EXERCISE REQUIREMENTS: Using the entries that follow, collect the lines where the word "Software" appears.

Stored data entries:

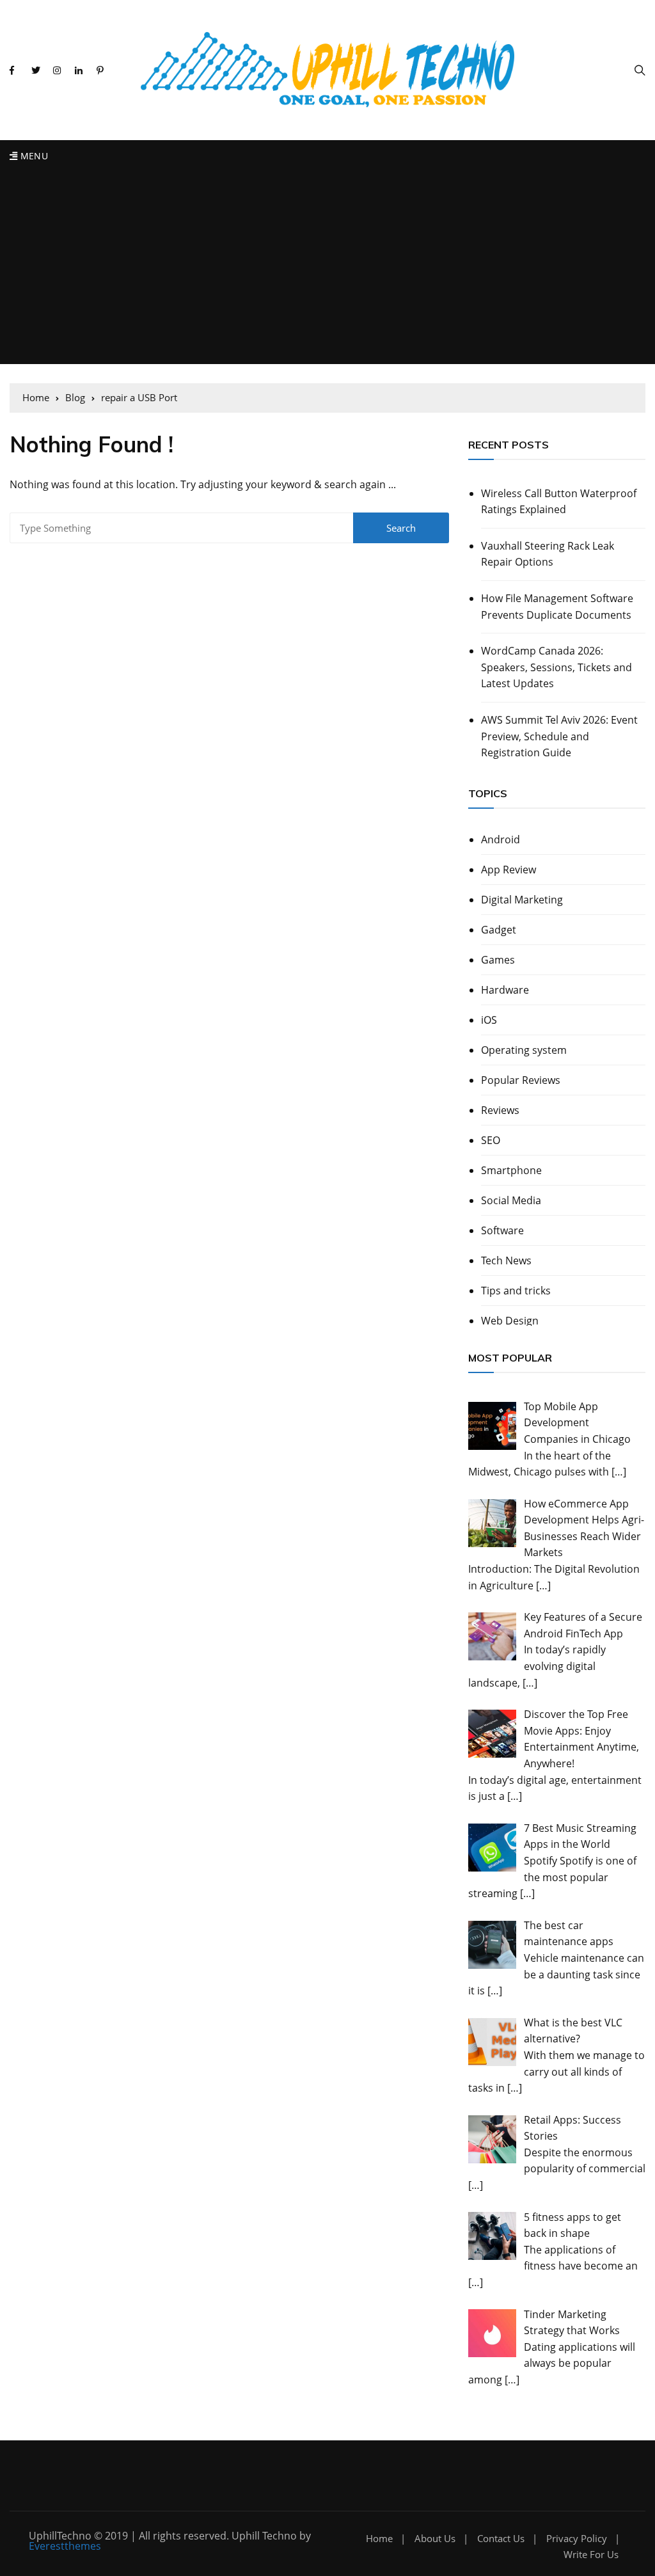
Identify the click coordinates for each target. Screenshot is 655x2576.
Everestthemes (65, 2546)
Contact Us (501, 2538)
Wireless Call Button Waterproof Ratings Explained (558, 501)
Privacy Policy (576, 2538)
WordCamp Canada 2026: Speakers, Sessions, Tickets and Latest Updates (556, 667)
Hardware (505, 990)
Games (498, 960)
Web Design (510, 1321)
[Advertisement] (327, 268)
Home (379, 2538)
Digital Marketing (522, 899)
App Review (508, 869)
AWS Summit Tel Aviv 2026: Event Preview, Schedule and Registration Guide (559, 736)
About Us (434, 2538)
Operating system (524, 1050)
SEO (490, 1140)
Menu (32, 156)
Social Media (511, 1200)
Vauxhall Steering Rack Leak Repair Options (547, 554)
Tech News (506, 1260)
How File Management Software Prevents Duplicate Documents (557, 606)
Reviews (500, 1110)
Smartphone (511, 1170)
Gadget (498, 930)
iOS (489, 1020)
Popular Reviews (520, 1080)
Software (502, 1230)
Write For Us (591, 2554)
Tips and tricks (516, 1290)
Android (500, 839)
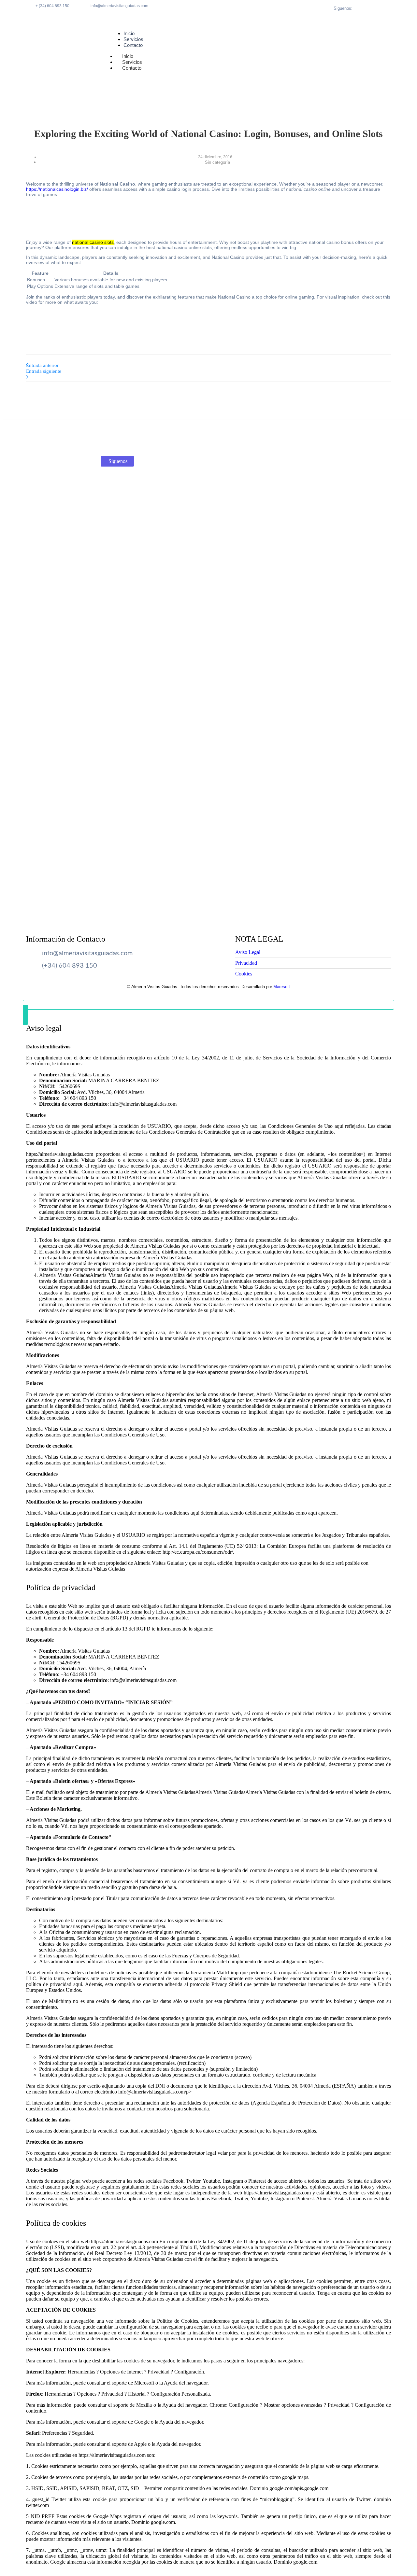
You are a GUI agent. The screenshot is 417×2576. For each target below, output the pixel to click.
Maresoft (281, 986)
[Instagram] (379, 8)
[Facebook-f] (371, 8)
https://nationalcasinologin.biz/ (57, 189)
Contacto (131, 68)
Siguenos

EXERCISE RESULT:
How File Management Software Prevents Duplicate Documents (557, 606)
Software (502, 1230)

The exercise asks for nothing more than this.